Le contenu et la durée de la formation des maîtres

Les enfants des quartiers nord de Marseille, de La Courneuve devraient-ils bénéficier de moins d’école et de plus de on ne sait quoi ? Dans les collèges réputés difficiles, les ministres annoncent qu’il faut plus d’adultes, ce qui se traduit par la suppression (1) de postes d’enseignants. Une meilleure citoyenneté se conçoit-elle avec moins de connaissances ? Ce qui est nécessaire en ZEP, c’est plus d’école et mieux d’école; c’est plus apprendre et mieux apprendre. C’est difficile et, pour ne pas s’installer dans des stratégies d’évitement, il est indispensable de donner des outils aux enseignants, des moyens aux écoles, de créer une cohérence politique entre les politiques de l’Education nationale, de la Ville, de la Jeunesse et des Sports. N’y a-t-il pas urgence à repenser les contenus et la durée de la formation des maîtres, initiale et continue ? A créer des équipes polyvalentes, pluridisciplinaires, à leur donner le temps de se réunir, à créer les conditions de la liaison avec la recherche ? A travailler dans les secteurs difficiles avec plus de maîtres que de classes ? A développer dans de bonnes conditions l’accueil à deux ans en maternelle ? A doter les établissements scolaires en ZEP des équipements dont ils ont besoin ? Mettre en oeuvre ces quelques données aujourd’hui en ZEP, c’est aider à la création de réseaux de terrains innovants, centrés sur les apprentissages, points d’appui pour faire progresser demain tout le système éducatif, c’est poser la question de la transformation sociale.
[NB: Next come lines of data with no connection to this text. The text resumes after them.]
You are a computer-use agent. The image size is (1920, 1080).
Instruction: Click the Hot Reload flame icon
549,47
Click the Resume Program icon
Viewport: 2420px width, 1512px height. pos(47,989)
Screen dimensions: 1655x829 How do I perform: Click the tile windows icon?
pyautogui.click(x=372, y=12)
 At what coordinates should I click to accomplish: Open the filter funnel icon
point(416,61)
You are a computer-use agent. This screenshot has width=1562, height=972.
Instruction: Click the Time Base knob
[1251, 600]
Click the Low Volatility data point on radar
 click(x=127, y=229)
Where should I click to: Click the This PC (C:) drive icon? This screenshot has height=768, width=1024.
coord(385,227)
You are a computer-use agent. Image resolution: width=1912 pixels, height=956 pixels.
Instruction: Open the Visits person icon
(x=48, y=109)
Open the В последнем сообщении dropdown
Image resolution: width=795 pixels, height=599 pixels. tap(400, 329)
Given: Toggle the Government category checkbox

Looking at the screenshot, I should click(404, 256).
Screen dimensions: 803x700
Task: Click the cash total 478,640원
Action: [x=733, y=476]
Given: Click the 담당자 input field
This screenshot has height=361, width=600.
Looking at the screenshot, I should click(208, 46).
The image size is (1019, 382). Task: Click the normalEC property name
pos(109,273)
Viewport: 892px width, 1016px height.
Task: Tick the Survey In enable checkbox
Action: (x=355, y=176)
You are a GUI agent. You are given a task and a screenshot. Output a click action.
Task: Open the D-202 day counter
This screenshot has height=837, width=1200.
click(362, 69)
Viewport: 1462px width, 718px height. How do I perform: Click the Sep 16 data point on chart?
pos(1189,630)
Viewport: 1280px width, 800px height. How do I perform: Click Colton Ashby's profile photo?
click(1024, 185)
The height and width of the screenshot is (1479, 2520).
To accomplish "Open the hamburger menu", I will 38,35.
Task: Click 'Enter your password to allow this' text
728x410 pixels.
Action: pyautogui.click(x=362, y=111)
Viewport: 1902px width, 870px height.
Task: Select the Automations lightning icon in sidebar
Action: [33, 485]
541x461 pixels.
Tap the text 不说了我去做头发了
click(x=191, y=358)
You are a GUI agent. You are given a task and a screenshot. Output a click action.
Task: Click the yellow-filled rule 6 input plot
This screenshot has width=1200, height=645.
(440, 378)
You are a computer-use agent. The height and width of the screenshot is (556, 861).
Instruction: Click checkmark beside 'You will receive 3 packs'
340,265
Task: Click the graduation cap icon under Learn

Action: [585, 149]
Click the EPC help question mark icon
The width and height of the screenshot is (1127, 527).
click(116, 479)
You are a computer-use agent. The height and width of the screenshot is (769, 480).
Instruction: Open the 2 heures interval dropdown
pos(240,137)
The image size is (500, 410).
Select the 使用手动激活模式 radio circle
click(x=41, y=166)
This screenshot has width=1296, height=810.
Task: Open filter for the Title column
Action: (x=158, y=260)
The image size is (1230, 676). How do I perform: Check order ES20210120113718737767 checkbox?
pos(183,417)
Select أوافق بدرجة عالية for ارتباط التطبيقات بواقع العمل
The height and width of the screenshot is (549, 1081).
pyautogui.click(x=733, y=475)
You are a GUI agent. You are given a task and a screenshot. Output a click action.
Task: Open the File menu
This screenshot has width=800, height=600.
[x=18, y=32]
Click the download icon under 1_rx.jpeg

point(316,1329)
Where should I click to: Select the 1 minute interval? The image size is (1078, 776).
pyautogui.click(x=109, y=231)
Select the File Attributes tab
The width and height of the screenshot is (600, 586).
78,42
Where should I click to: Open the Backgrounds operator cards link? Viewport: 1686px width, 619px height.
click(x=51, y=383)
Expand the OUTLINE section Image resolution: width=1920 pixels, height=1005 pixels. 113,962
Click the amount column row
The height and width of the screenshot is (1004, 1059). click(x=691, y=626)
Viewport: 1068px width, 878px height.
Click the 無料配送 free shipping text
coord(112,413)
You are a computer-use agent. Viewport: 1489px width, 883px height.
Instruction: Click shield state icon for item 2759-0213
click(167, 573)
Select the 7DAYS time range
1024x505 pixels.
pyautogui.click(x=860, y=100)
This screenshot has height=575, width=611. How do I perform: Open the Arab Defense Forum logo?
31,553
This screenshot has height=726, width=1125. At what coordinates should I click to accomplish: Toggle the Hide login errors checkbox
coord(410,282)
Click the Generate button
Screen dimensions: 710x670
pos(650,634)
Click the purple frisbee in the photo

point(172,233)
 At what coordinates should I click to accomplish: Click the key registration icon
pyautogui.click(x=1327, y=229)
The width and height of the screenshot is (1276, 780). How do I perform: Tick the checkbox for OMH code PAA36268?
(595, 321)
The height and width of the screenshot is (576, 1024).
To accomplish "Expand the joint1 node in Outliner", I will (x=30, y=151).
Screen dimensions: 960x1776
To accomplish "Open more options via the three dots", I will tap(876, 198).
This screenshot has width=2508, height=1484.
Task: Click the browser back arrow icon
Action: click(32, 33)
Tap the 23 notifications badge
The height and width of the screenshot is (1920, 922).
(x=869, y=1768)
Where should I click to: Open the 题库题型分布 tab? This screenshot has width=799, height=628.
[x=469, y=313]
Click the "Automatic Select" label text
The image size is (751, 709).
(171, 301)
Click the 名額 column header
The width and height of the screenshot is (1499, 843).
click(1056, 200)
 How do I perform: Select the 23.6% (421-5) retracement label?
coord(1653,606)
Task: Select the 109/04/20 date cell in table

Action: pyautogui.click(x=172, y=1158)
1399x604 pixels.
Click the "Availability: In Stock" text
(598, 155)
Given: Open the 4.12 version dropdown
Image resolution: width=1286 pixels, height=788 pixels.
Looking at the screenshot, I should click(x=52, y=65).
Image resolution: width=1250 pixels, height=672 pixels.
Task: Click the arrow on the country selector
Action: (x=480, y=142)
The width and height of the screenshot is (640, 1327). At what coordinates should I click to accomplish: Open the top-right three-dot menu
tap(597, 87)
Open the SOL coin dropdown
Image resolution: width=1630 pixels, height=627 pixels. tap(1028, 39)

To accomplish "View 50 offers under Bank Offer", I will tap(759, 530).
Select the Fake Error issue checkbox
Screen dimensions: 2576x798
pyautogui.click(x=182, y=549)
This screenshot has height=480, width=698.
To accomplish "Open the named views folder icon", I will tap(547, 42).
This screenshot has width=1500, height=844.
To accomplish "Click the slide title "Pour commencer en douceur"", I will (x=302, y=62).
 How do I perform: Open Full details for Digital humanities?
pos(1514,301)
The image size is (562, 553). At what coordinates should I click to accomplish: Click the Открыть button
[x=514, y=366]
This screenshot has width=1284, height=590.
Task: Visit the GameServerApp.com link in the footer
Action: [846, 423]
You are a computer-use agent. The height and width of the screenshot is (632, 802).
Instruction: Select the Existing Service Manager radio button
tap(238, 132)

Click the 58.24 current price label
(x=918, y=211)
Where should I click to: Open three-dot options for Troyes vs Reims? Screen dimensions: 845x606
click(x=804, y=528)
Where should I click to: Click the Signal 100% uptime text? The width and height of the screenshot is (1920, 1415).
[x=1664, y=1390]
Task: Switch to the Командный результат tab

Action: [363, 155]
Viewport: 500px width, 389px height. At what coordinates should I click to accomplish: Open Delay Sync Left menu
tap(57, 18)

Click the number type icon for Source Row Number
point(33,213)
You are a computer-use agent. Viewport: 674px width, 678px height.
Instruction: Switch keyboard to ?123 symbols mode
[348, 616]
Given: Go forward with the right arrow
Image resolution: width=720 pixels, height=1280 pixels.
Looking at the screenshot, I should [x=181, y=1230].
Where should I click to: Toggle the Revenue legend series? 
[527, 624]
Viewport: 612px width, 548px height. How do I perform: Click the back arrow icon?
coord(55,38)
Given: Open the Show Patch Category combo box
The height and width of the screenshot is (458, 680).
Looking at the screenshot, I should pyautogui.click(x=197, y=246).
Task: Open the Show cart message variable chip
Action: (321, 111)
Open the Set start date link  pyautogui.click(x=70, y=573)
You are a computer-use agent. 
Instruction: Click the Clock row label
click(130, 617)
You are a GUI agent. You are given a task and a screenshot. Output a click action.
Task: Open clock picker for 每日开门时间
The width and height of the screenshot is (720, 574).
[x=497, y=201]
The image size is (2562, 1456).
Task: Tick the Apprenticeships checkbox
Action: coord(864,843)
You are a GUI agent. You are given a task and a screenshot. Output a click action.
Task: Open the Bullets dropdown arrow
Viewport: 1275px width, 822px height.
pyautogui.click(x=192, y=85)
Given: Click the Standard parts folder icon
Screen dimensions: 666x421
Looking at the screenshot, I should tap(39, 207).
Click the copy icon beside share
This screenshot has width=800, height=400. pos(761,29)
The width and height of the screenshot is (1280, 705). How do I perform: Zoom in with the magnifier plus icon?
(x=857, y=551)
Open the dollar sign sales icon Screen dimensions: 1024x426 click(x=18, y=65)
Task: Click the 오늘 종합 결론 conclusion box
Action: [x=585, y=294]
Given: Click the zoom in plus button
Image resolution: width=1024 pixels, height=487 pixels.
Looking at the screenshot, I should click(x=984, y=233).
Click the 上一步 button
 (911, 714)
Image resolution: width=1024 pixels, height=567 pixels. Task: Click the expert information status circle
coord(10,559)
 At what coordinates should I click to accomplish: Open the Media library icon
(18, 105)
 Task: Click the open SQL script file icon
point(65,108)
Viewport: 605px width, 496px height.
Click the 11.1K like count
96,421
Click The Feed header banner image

Le grand chantier Education nationale est à ouvrir. S’y atteler à partir des ZEP, c’est s’attaquer aux difficultés situées au coeur même du système éducatif et non à sa périphérie, c’est faire preuve de réelles ambitions pour la formation de tous.n D. B.

* Directrice d’école en Seine-Saint-Denis.

1. Treize postes supprimés dans les collèges de Seine-Saint-Denis pour la rentrée 1998/99.